Silver Investing in Tough Times?

August 5, 2009 by Administrator 


Over at The Faster Times, journalist Andrew Myers investigates whether or not silver tableware, bowls, pitchers, teapots, trays, and jewelry are a safe spot for investors to stash their cash during turbulent financial times. Myers says that if we look at silver as a precious commodity, there’s longstanding precedence pointing to: Yes.

According to British-born, Manhattan-based dealer Alistair Crawford, “Coins, i.e. money, were made from silver for centuries.

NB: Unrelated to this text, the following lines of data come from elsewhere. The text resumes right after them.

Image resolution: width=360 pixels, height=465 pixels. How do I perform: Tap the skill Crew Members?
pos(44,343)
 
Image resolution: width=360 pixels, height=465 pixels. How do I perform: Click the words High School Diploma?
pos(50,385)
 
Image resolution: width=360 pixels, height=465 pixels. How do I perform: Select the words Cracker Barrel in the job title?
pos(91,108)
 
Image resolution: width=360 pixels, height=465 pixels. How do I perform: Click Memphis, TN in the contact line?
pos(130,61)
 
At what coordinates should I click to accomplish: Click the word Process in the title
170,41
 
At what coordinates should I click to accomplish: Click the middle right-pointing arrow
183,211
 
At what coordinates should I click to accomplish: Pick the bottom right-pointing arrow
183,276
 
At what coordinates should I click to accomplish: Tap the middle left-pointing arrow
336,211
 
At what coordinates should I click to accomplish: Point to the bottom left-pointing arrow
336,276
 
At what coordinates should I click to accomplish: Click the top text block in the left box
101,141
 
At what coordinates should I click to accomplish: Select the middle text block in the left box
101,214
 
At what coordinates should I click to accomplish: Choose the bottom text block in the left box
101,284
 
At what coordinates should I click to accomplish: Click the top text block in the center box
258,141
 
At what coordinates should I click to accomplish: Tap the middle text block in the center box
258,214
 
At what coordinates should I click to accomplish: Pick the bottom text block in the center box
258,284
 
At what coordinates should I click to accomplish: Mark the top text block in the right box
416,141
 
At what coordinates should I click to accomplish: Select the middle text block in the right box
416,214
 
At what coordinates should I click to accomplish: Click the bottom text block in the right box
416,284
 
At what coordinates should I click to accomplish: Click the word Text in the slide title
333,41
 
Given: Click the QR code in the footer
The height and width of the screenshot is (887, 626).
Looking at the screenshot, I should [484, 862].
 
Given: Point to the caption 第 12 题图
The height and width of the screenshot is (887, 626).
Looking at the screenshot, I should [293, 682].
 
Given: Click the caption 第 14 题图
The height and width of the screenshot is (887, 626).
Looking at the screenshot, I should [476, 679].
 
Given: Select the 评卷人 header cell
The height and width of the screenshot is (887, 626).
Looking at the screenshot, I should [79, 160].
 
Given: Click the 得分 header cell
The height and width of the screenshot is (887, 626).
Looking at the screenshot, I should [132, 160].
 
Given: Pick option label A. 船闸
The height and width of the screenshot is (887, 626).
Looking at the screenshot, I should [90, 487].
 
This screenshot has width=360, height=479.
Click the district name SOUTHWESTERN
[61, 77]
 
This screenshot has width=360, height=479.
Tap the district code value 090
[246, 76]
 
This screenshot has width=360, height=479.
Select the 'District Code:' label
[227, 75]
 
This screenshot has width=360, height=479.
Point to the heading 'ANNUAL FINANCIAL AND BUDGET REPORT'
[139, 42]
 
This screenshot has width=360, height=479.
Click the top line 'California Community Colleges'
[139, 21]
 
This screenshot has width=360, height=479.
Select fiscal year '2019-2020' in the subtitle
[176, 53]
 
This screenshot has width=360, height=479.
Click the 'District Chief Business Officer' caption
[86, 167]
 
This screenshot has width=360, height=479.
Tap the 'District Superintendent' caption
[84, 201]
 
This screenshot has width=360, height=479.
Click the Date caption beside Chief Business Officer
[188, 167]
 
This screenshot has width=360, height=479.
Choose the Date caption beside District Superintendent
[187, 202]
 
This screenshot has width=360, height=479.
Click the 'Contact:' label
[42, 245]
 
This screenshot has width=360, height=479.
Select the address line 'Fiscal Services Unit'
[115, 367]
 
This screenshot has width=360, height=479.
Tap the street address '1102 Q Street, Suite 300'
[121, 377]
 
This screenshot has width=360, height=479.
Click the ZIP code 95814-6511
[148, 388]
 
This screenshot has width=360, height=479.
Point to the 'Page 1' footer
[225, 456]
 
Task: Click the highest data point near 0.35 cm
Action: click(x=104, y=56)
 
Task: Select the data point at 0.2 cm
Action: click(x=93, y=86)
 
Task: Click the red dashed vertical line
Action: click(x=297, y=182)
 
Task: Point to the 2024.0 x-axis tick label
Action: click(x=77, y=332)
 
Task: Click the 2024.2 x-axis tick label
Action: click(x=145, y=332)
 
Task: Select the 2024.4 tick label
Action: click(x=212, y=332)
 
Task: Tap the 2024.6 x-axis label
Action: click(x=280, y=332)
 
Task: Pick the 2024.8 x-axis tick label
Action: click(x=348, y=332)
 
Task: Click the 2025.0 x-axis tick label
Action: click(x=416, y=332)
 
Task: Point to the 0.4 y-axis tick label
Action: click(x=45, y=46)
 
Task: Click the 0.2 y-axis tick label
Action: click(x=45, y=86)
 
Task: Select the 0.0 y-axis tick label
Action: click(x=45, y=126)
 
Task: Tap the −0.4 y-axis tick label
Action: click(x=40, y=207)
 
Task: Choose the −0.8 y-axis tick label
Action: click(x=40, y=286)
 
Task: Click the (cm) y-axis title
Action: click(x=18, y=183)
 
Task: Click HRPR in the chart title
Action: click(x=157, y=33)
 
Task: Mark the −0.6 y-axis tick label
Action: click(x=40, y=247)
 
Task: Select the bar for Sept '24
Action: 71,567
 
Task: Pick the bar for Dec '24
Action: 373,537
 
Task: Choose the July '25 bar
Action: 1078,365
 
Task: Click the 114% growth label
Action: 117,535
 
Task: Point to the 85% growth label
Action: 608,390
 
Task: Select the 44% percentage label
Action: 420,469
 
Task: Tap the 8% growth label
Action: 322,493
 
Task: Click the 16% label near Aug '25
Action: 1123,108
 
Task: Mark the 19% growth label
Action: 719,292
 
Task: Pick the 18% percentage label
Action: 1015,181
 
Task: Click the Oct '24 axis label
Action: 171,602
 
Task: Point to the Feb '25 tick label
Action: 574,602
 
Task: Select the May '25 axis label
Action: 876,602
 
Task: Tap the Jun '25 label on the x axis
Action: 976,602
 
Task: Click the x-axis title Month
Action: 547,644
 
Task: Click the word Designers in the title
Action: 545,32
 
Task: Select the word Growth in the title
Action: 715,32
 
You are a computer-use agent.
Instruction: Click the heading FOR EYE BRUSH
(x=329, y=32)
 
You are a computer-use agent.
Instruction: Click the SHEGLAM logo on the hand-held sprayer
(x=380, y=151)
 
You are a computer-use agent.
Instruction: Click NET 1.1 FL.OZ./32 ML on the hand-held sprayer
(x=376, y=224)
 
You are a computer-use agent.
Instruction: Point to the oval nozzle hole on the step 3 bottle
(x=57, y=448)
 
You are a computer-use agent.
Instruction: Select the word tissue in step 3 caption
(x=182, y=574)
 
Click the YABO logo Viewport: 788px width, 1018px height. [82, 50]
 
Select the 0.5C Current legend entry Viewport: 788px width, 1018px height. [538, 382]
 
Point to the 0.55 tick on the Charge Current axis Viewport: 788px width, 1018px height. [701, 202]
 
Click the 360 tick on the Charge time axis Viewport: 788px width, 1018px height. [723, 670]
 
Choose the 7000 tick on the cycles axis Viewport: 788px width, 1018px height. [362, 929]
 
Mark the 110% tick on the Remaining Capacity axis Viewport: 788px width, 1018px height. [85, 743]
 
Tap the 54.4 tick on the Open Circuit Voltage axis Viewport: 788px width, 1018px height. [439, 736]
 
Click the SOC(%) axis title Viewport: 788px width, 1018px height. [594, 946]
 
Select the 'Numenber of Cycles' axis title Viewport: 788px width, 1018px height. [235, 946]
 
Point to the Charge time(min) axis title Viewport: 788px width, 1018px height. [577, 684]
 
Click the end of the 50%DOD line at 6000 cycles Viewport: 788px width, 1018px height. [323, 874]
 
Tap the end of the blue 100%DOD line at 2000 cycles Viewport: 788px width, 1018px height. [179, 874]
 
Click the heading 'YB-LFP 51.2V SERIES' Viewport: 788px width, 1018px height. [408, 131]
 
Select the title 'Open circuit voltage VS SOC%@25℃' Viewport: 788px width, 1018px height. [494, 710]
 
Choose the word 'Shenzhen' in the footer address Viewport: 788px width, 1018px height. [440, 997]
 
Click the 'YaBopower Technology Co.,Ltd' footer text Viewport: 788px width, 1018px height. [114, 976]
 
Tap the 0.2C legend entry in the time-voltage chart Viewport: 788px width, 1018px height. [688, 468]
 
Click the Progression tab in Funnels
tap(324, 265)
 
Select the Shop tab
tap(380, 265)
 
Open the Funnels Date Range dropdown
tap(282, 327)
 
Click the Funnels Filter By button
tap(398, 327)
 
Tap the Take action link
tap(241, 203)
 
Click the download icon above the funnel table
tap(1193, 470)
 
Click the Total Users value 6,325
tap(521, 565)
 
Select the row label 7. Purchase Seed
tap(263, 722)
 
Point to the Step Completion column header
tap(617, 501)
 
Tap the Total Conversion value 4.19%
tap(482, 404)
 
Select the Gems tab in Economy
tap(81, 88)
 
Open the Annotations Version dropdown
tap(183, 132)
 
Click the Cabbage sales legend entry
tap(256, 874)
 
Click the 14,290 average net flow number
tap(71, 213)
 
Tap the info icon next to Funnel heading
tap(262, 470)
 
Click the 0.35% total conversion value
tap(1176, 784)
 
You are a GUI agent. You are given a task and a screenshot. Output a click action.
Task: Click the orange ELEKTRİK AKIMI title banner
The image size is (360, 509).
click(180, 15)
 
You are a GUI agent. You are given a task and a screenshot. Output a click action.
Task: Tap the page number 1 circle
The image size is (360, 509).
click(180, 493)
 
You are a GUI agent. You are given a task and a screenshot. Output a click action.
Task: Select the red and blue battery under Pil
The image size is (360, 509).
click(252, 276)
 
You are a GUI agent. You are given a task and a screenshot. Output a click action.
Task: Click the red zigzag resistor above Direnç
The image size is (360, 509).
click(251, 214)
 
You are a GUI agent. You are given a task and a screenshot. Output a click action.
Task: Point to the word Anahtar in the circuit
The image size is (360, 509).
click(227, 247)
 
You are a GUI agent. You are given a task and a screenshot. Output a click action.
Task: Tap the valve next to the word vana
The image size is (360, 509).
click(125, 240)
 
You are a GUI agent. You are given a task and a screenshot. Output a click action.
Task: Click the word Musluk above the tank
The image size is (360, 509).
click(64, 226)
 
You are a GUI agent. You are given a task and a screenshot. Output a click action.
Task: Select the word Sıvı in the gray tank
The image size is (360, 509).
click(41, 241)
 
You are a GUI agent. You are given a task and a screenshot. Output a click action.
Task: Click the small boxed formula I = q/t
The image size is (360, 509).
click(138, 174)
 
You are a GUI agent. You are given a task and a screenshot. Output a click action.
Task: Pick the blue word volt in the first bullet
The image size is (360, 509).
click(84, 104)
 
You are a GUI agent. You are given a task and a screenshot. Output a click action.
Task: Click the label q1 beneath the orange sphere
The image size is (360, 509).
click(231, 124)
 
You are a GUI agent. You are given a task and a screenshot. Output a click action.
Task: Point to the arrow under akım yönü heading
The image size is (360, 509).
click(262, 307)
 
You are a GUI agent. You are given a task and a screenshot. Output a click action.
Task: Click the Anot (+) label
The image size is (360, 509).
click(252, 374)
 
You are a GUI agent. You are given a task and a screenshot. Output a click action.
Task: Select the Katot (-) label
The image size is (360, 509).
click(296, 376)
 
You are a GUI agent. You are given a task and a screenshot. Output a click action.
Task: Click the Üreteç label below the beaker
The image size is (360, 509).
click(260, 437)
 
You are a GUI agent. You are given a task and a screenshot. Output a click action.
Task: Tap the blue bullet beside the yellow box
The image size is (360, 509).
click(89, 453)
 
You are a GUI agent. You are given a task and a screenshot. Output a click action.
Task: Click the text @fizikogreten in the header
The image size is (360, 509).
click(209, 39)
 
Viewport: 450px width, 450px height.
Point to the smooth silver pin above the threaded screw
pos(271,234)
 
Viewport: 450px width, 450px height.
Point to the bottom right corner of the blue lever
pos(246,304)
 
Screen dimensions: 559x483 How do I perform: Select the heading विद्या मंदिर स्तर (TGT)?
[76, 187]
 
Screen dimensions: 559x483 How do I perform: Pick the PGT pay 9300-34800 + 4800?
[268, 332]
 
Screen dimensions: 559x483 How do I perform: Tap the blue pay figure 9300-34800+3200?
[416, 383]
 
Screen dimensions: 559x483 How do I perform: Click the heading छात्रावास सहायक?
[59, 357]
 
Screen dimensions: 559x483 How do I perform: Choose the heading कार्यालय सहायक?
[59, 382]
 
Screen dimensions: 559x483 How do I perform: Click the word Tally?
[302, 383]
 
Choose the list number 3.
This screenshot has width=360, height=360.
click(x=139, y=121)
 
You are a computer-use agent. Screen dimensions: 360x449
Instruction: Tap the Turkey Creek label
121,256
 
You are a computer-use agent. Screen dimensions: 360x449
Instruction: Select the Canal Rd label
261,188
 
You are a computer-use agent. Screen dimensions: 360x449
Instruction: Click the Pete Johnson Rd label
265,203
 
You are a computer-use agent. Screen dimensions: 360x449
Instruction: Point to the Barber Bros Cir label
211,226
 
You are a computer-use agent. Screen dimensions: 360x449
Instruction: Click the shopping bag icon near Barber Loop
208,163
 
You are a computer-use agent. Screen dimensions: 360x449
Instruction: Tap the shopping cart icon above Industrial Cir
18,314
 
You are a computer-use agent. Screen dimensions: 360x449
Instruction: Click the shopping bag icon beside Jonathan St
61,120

If one had an excess of money, coins were melted down and fashioned into holloware as a visible display of wealth.” In pre-paper currency economies, silver thus became the medium for practical yet decorative profligacy, says Myers.

To learn more, Myers interviews San Francisco-based silver dealer Michael James, founder and managing director of The Silver Fund, who says, “The most-in-demand 20th-century silver are ‘signature’ pieces by esteemed designers that include Georg Jensen, the Danish maker who is known as ‘the Father of Scandinavian silver,’ and the major French talent, Jean E. Puiforcat,” adding that since he began selling Jensen silver 15 years ago, “the most important works have easily increased in value 15% a year—at least.”

James, who started the original Silver Fund in 1996 in London before relocating to San Francisco (first, in a shop near Union Square, and since last year in Jackson Square), notes that Americans are the majority of his clients, and were among the earliest to amass major silver collections: “William Randolph Hearst is said to have bought out the entire Jensen stand at its first U.S. show, the 1915 Pan Pacific Exposition in San Francisco.”